◆ **EXTRACTED INFORMATION**:
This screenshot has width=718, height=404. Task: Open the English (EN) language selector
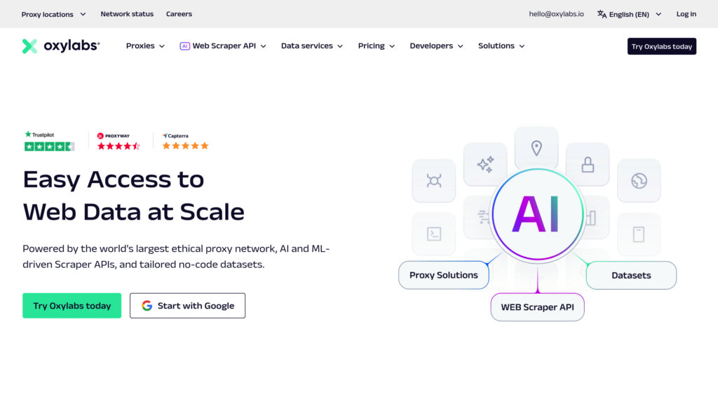coord(629,14)
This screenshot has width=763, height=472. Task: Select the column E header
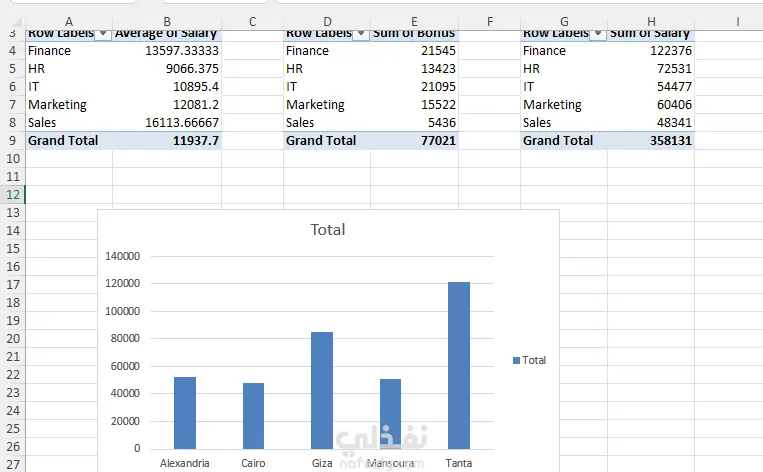(414, 21)
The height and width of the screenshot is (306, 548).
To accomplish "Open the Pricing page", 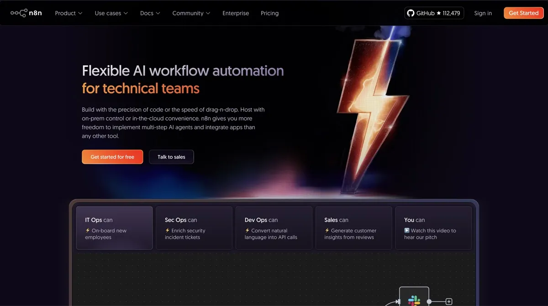I will [269, 13].
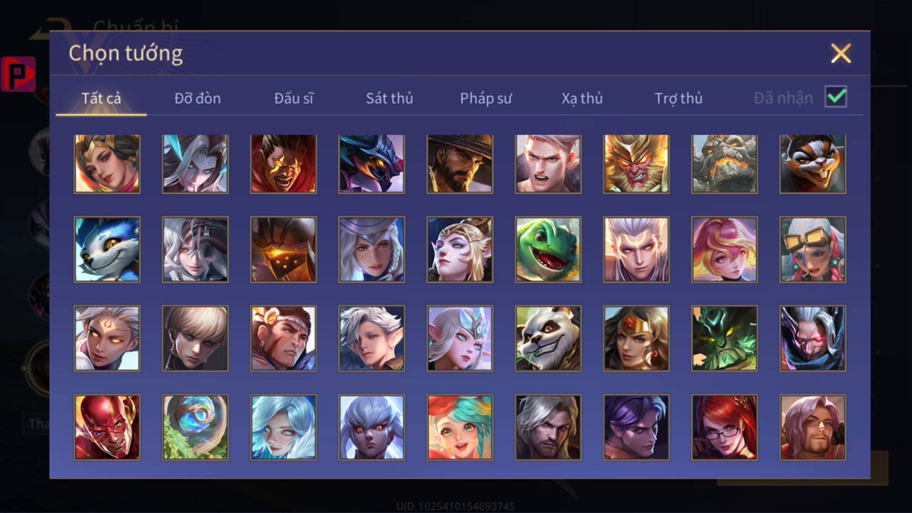Screen dimensions: 912x513
Task: Show the Pháp sư hero list
Action: pyautogui.click(x=486, y=98)
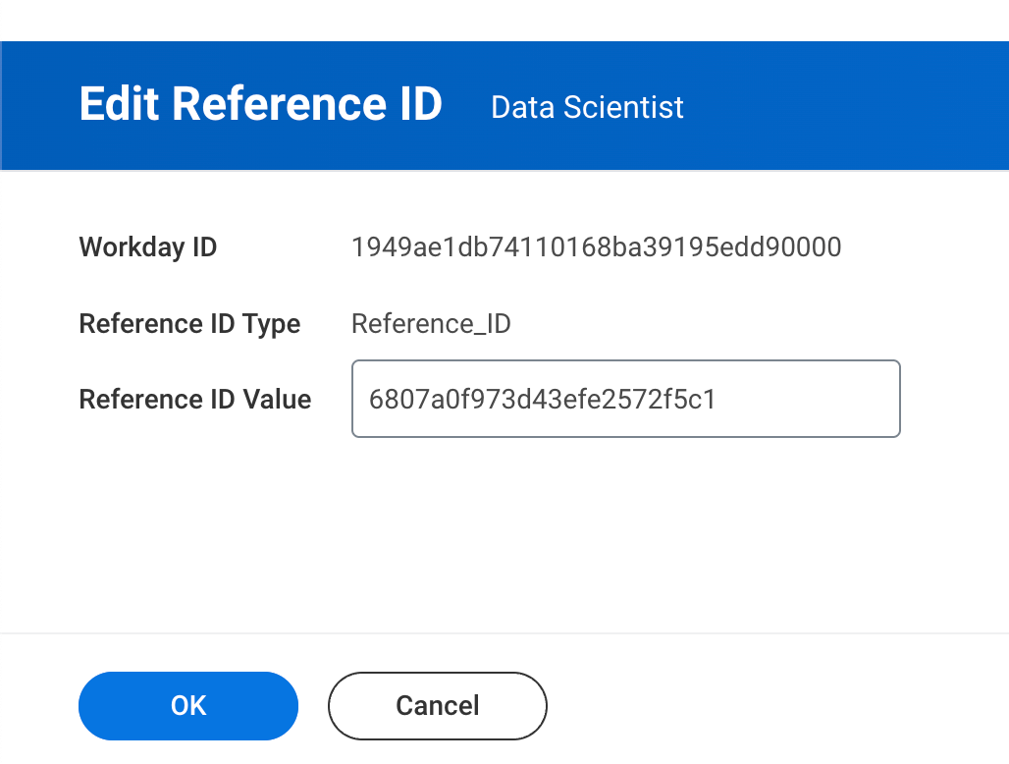Click the "Workday ID" label
The height and width of the screenshot is (764, 1009).
(147, 246)
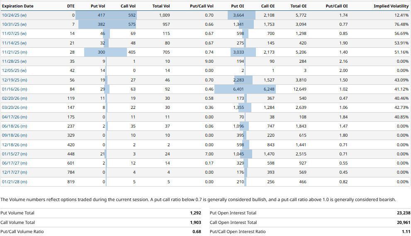Sort by Put/Call OI column header
The height and width of the screenshot is (236, 411).
point(336,6)
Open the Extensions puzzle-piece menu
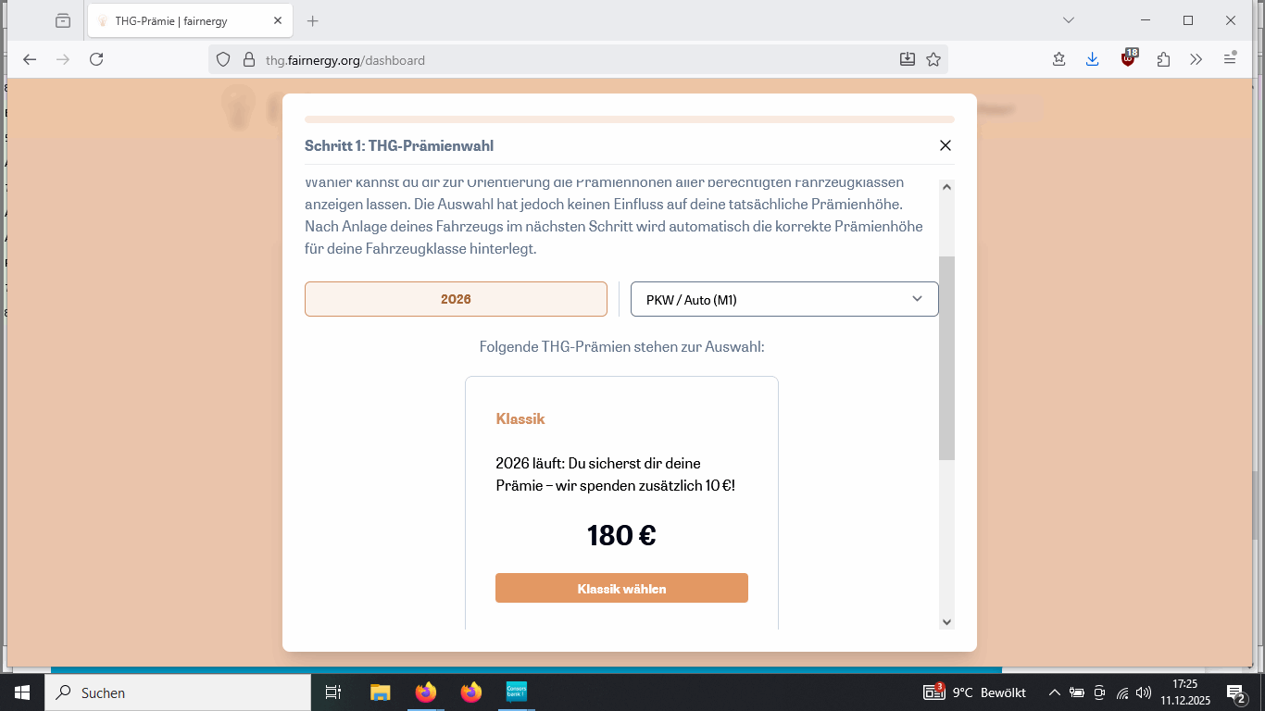The image size is (1265, 711). 1163,59
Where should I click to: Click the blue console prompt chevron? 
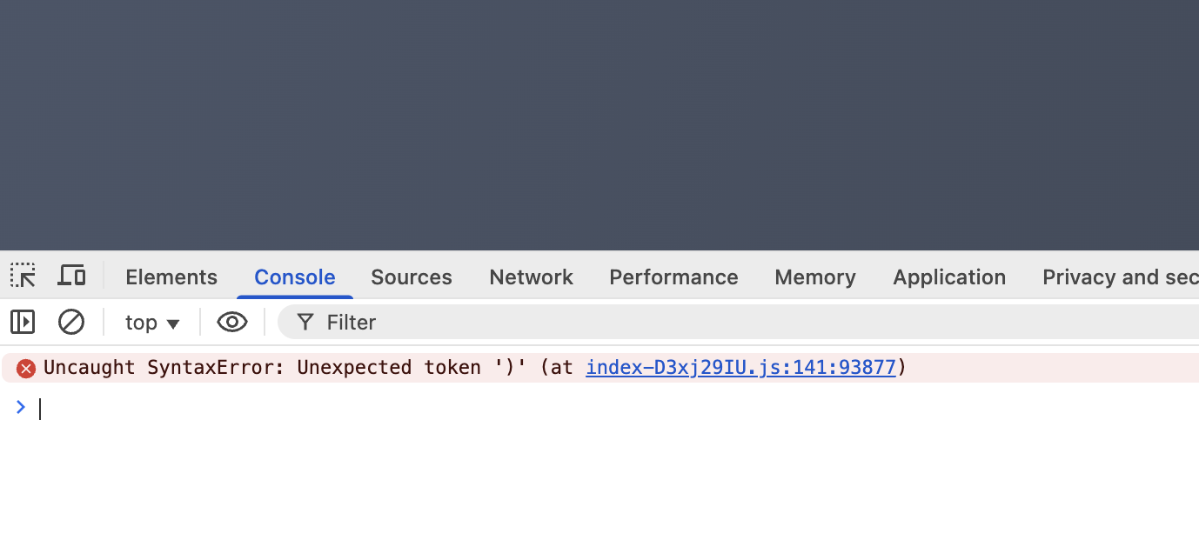(21, 407)
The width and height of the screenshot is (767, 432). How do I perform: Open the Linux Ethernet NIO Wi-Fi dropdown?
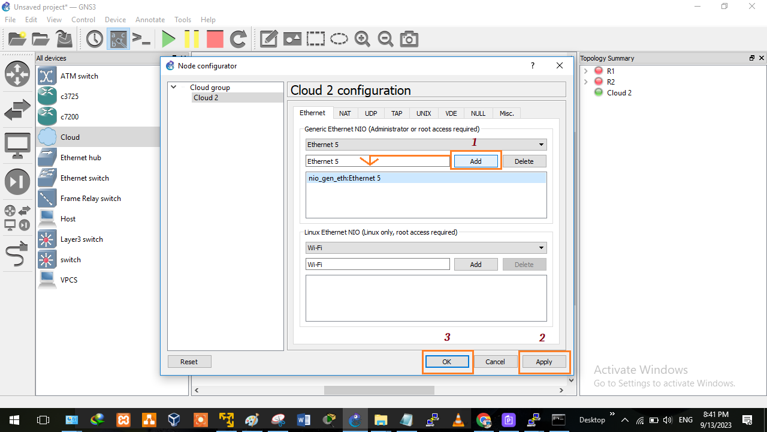point(425,248)
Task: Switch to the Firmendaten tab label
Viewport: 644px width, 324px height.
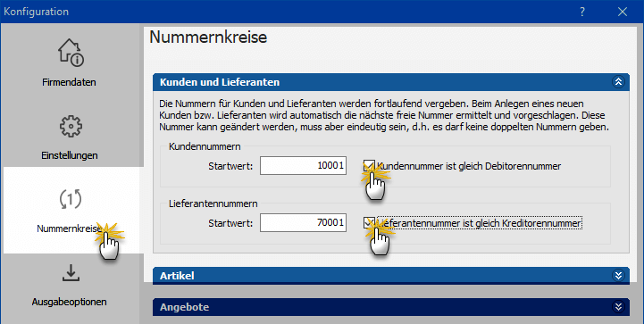Action: point(69,82)
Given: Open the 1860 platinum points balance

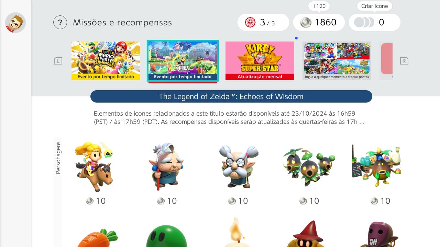Looking at the screenshot, I should coord(319,22).
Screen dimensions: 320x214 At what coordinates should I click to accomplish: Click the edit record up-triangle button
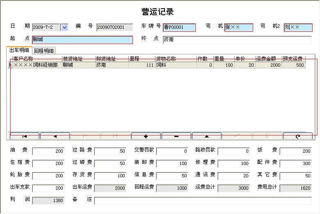pyautogui.click(x=207, y=136)
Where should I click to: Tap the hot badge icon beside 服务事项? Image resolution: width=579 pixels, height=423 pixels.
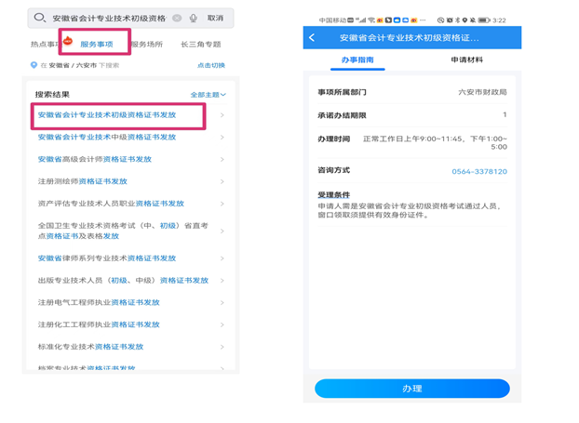[x=68, y=42]
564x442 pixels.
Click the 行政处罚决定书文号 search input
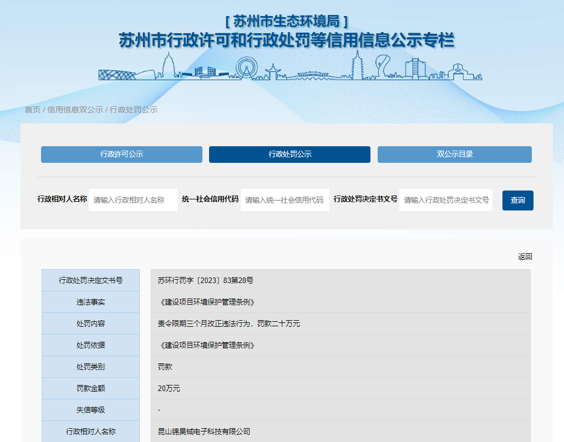point(445,200)
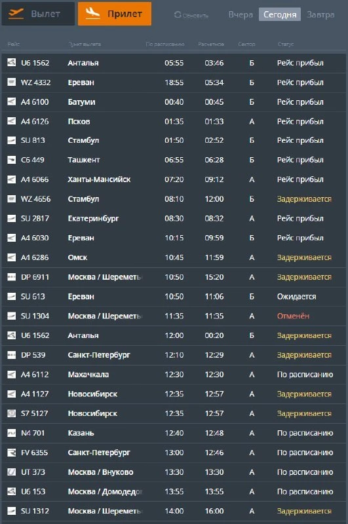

◆ **ASSIGNMENT**: Exactly the lines from the line with "Where should I click to: Click" through the end of the data are to be reproduced, and no picture is to be included.

◆ **ANSWER TO THIS TASK**:
Where should I click to: Click the blue console prompt chevron? 
(21, 407)
The width and height of the screenshot is (767, 432). How do I perform: Open the Linux Ethernet NIO Wi-Fi dropdown?
point(425,248)
Task: Switch to the Firmendaten tab label
Viewport: 644px width, 324px height.
Action: point(69,82)
Given: Open the 1860 platinum points balance

Looking at the screenshot, I should coord(319,22).
Screen dimensions: 320x214 At what coordinates should I click to accomplish: Click the edit record up-triangle button
pyautogui.click(x=207, y=136)
Where should I click to: Tap the hot badge icon beside 服务事项? Image resolution: width=579 pixels, height=423 pixels.
[x=68, y=42]
564x442 pixels.
Click the 行政处罚决定书文号 search input
point(445,200)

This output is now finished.